» GIVEN TASK
From the text on Belarus, write out the passage again, starting at the words "The Kremlin could" and stopping after "deliberations on Belarus.", and swap "EU" for "European Union" each time it appears.

» EXTRACT
The Kremlin could easily afford to allow its smaller neighbor free and fair elections without losing its hegemonic position. He should give up Lukashenko’s support, recognize the will of the majority of the population and its representation, the coordination council, and work for a negotiated change of power with early elections.
However, this also means that the EU can still influence the dynamics of events in Belarus. The EU must make it clear to Lukashenko that he is no longer the legitimate President of Belarus. If he is inaugurated again, he will immediately be on the EU sanctions list. At the same time, any cooperation with his illegitimate government must be frozen. Conversely, the Coordination Council should be recognized as the legitimate representative of the Belarusian people and should be involved in all international contacts and deliberations on Belarus.
At the same time, it must be made clear to Russia that any agreements it is still negotiating with Lukashenko will not be internationally recognized. To this end, the EU must urge the Kremlin to end its interference in favor of the current ruler and recognize that its interests in Belarus will remain unaffected by a change of power. A two-year moratorium on the Nord Stream 2 pipeline project would be appropriate to highlight this question and open an opportunity for change in Belarus.
Today’s meeting between Lukashenko and his sponsor Putin is likely to be decisive for the outcome of the Belarusian crisis. The Belarusians themselves made it clear in nationwide protests yesterday that only the departure of their dictator is acceptable to them. The EU must clearly emphasize this demand in its own response to the Sochi meeting.

» DATASET EXCERPTS

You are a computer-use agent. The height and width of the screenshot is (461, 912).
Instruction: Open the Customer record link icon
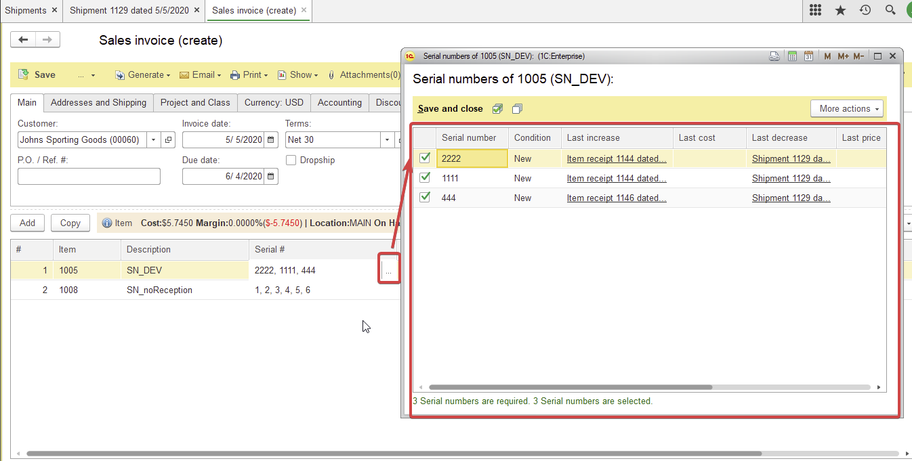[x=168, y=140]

==

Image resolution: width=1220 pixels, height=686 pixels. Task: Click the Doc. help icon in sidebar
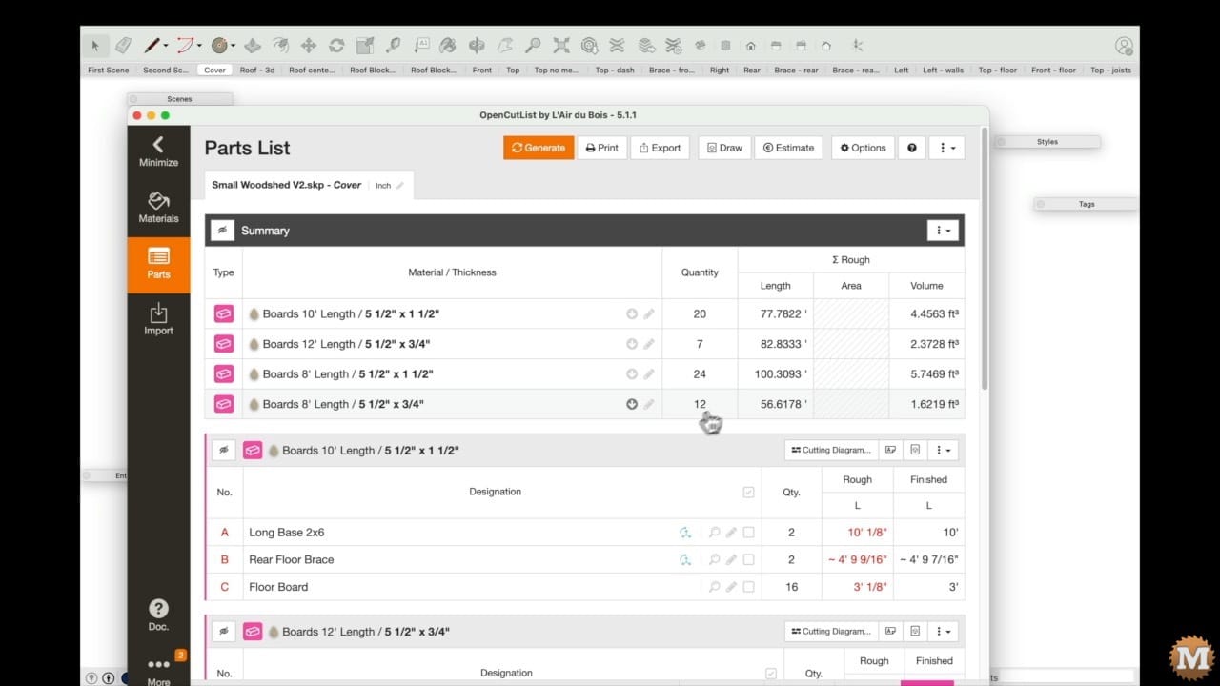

» SOLUTION FOR THIS TASK
The Kremlin could easily afford to allow its smaller neighbor free and fair elections without losing its hegemonic position. He should give up Lukashenko’s support, recognize the will of the majority of the population and its representation, the coordination council, and work for a negotiated change of power with early elections.
However, this also means that the European Union can still influence the dynamics of events in Belarus. The European Union must make it clear to Lukashenko that he is no longer the legitimate President of Belarus. If he is inaugurated again, he will immediately be on the European Union sanctions list. At the same time, any cooperation with his illegitimate government must be frozen. Conversely, the Coordination Council should be recognized as the legitimate representative of the Belarusian people and should be involved in all international contacts and deliberations on Belarus.